Enfin, pour atténuer l'effet si déplaisant des conduites forcées dans le paysage, on les a peintes de couleurs très foncées, Harmonisées autant que possible avec celles des sols auxquels elles s'appuient. Par ailleurs, la captation de l'énergie du torrent n'a pas enlaidi la vallée en y faisant surgir des légions d'usines vouées au traitement des matières premières ou à la fabrication de tel ou tel article.
L'électricité, en effet, que fournit le gave n'était guère destinée à doter le pays ossalois d'une activité industrielle : elle n'y a travaillé jusqu'à présent en aucune manière. Presque toute, elle se dirige vers le réservoir commun aux membres de l'U. P. E. P. O., le reste une assez faible part étant dérivé pour l'alimentation des sous-stations, et elle ne sert qu'à la traction des trains sur les réseaux du Midi.

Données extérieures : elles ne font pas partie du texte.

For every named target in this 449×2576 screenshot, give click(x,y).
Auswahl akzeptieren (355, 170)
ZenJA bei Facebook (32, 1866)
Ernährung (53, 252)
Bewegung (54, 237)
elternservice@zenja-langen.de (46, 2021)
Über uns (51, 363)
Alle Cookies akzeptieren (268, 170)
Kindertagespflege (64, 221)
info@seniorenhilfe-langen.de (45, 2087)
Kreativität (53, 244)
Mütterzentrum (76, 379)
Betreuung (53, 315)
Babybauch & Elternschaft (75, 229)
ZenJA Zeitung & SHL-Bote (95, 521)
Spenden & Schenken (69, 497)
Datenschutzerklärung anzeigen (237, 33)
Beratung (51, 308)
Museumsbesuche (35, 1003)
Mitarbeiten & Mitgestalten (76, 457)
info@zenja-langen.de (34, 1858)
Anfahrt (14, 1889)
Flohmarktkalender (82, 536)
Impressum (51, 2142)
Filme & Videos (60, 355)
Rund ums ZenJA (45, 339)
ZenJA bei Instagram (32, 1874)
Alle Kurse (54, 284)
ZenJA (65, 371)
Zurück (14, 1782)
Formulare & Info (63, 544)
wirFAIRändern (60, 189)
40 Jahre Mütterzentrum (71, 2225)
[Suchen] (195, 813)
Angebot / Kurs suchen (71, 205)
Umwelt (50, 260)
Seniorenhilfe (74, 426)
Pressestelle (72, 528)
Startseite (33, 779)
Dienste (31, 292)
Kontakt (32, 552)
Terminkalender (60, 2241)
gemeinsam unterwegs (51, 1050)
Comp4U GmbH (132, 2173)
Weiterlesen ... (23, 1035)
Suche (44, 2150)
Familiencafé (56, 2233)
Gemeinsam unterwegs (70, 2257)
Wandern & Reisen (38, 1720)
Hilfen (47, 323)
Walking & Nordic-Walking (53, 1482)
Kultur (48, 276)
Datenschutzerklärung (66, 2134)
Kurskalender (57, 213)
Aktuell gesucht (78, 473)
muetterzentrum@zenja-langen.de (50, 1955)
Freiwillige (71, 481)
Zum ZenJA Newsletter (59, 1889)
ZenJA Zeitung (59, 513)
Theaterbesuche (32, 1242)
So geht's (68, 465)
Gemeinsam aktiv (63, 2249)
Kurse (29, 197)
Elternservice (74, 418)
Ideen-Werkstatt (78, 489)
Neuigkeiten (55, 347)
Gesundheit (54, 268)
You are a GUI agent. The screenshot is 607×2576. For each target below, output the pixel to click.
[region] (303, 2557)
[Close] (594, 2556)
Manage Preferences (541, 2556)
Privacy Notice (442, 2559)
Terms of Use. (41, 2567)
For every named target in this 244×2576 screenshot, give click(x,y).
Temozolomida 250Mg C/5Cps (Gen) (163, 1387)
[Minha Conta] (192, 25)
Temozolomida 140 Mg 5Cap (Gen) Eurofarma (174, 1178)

Son aire d'emploi est d'ailleurs fort étendue, puisqu'elle est utilisée jusqu'à Bordeaux. Bien entendu, la tension de 60.000 volts sous laquelle le courant sort du défilé des Eaux-Chaudes est, dans bien des cas, très insuffisante, et il faut l'élever à 150.000 volts.
C'est le poste transformateur du Hourat qui s'en charge.
En résumé, l'aménagement hydroélectrique de la vallée d'Ossau répond parfaitement au type d'aménagement que M. Raoul Blanchard a appelé « la solution pyrénéenne ». Les emplacements de ces trois usines ont été choisis de façon à ce que tout le parti économique possible fût tiré de la force du gave ; disposées en cascades et dotées de puissances comparables sinon égales, elles assurent l'utilisation la plus complète et la plus judicieuse de l'énergie des torrents ossalois.
Et l'ensemble un simple coup d’œil sur les schémas qui illustrent cet article suffit à nous en convaincre s'impose par une solidité, par une rectitude nous allions écrire « par une évidence » véritablement impressionnantes.
Né d'une volonté, cet aménagement a été réalisé d'un seul jet ; de là son caractère si merveilleusement cohérent et rationnel. Certes, la nature s'y prêtait, mais des données qu'elle proposait à l'homme, il a tiré un parti incomparable, et la solution qu'il a donnée au problème est le triomphe de la simplicité et de la logique.
Naguère, la vallée d'Aspe était citée comme « l'exemple le plus complet d'utilisation par l'industrie hydroélectrique d'une vallée de montagne » ; actuellement, elle doit, en ce domaine, rendre les armes à la vallée d'Ossau.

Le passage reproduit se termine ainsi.